::: Dataset content

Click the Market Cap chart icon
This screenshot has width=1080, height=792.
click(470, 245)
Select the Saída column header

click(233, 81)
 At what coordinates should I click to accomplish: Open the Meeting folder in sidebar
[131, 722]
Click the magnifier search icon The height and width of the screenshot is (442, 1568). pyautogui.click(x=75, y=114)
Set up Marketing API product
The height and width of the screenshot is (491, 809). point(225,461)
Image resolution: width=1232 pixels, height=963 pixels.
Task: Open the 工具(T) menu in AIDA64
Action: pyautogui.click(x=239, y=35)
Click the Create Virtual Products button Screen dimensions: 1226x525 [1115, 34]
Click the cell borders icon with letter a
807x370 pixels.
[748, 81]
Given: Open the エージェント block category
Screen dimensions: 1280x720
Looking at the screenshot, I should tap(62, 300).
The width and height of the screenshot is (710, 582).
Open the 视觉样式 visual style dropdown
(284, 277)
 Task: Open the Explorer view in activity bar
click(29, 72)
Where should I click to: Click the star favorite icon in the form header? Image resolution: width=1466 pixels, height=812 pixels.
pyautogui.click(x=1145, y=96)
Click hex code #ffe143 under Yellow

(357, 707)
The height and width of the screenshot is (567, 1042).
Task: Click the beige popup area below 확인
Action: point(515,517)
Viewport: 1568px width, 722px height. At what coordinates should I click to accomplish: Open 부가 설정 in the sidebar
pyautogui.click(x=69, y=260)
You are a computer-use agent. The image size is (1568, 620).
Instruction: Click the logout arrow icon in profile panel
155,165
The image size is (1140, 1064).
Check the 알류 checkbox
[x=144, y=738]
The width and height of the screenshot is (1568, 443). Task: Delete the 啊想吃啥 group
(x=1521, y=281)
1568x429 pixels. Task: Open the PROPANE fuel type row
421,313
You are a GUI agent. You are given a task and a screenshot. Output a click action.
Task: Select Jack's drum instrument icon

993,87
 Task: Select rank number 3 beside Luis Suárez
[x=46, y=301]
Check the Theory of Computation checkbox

::::::

**Requirement**
Transcribe the listing above verbatim, from its first line through the line containing "click(29, 72)", and stop there.

**Result**
Click the Market Cap chart icon
This screenshot has width=1080, height=792.
click(470, 245)
Select the Saída column header

click(233, 81)
 At what coordinates should I click to accomplish: Open the Meeting folder in sidebar
[131, 722]
Click the magnifier search icon The height and width of the screenshot is (442, 1568). pyautogui.click(x=75, y=114)
Set up Marketing API product
The height and width of the screenshot is (491, 809). point(225,461)
Image resolution: width=1232 pixels, height=963 pixels.
Task: Open the 工具(T) menu in AIDA64
Action: pyautogui.click(x=239, y=35)
Click the Create Virtual Products button Screen dimensions: 1226x525 [1115, 34]
Click the cell borders icon with letter a
807x370 pixels.
[748, 81]
Given: Open the エージェント block category
Screen dimensions: 1280x720
Looking at the screenshot, I should tap(62, 300).
The width and height of the screenshot is (710, 582).
Open the 视觉样式 visual style dropdown
(284, 277)
 Task: Open the Explorer view in activity bar
click(29, 72)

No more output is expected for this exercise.